To do:
Recast every line of the material below as a JSON list of strings, one string per line, skipping any blank lines.

Given records:
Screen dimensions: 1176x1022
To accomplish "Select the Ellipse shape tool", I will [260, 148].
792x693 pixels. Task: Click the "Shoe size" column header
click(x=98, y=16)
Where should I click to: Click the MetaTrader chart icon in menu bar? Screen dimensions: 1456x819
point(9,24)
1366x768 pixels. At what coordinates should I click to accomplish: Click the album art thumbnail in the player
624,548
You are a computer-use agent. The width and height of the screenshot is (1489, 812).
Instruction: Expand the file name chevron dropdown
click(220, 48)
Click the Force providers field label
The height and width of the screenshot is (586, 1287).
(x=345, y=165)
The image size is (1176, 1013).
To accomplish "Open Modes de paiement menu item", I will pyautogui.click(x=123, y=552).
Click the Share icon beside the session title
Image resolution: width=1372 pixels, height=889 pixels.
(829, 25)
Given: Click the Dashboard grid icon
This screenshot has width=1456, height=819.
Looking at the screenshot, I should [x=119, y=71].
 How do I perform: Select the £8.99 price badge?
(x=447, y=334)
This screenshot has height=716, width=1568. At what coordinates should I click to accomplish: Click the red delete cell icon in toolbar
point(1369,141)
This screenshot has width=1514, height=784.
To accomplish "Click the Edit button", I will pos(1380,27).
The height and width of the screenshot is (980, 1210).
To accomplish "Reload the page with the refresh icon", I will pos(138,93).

Exercise solution:
[
  "Screen dimensions: 1176x1022",
  "To accomplish \"Select the Ellipse shape tool\", I will [260, 148].",
  "792x693 pixels. Task: Click the \"Shoe size\" column header",
  "click(x=98, y=16)",
  "Where should I click to: Click the MetaTrader chart icon in menu bar? Screen dimensions: 1456x819",
  "point(9,24)",
  "1366x768 pixels. At what coordinates should I click to accomplish: Click the album art thumbnail in the player",
  "624,548",
  "You are a computer-use agent. The width and height of the screenshot is (1489, 812).",
  "Instruction: Expand the file name chevron dropdown",
  "click(220, 48)",
  "Click the Force providers field label",
  "The height and width of the screenshot is (586, 1287).",
  "(x=345, y=165)",
  "The image size is (1176, 1013).",
  "To accomplish \"Open Modes de paiement menu item\", I will pyautogui.click(x=123, y=552).",
  "Click the Share icon beside the session title",
  "Image resolution: width=1372 pixels, height=889 pixels.",
  "(829, 25)",
  "Given: Click the Dashboard grid icon",
  "This screenshot has width=1456, height=819.",
  "Looking at the screenshot, I should [x=119, y=71].",
  " How do I perform: Select the £8.99 price badge?",
  "(x=447, y=334)",
  "This screenshot has height=716, width=1568. At what coordinates should I click to accomplish: Click the red delete cell icon in toolbar",
  "point(1369,141)",
  "This screenshot has width=1514, height=784.",
  "To accomplish \"Click the Edit button\", I will pos(1380,27).",
  "The height and width of the screenshot is (980, 1210).",
  "To accomplish \"Reload the page with the refresh icon\", I will pos(138,93)."
]